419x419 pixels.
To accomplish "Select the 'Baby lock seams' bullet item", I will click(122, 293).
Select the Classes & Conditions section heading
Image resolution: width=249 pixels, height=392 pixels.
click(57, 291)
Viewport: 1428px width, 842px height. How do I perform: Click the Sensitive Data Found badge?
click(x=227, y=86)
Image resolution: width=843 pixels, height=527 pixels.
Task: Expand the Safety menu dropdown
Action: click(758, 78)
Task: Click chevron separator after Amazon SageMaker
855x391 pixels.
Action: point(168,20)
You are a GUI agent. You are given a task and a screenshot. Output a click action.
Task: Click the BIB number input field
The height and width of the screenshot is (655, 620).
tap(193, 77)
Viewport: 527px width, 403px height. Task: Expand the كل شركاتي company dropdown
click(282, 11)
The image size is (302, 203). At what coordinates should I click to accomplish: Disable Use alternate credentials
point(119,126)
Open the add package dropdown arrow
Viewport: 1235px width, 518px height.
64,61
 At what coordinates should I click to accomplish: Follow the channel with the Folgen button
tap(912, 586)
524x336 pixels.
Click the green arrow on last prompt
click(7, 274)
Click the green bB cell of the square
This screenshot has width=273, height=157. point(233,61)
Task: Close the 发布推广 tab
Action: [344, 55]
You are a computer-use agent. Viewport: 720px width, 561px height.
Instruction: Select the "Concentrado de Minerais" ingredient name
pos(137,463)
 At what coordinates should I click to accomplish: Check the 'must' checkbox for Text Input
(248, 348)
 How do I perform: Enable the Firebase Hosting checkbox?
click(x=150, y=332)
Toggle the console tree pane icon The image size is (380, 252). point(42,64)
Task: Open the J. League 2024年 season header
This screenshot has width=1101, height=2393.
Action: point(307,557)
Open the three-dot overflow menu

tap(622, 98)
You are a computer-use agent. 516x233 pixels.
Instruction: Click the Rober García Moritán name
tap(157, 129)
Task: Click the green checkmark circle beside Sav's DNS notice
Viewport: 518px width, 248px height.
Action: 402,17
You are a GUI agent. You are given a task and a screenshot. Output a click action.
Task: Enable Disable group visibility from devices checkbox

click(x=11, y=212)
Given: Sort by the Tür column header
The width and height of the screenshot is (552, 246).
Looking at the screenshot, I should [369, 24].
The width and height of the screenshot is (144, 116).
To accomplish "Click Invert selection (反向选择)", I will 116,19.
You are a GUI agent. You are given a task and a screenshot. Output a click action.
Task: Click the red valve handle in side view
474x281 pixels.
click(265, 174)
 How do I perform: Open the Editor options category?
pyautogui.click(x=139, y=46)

****

#### Work task
Copy the stretch of the records above that runs from the line with "Instruction: Select the" through the line with "Toggle the console". Both end lines belong in the copy, and nothing else does.

#### Result of the exercise
Instruction: Select the "Concentrado de Minerais" ingredient name
pos(137,463)
 At what coordinates should I click to accomplish: Check the 'must' checkbox for Text Input
(248, 348)
 How do I perform: Enable the Firebase Hosting checkbox?
click(x=150, y=332)
Toggle the console tree pane icon The image size is (380, 252). point(42,64)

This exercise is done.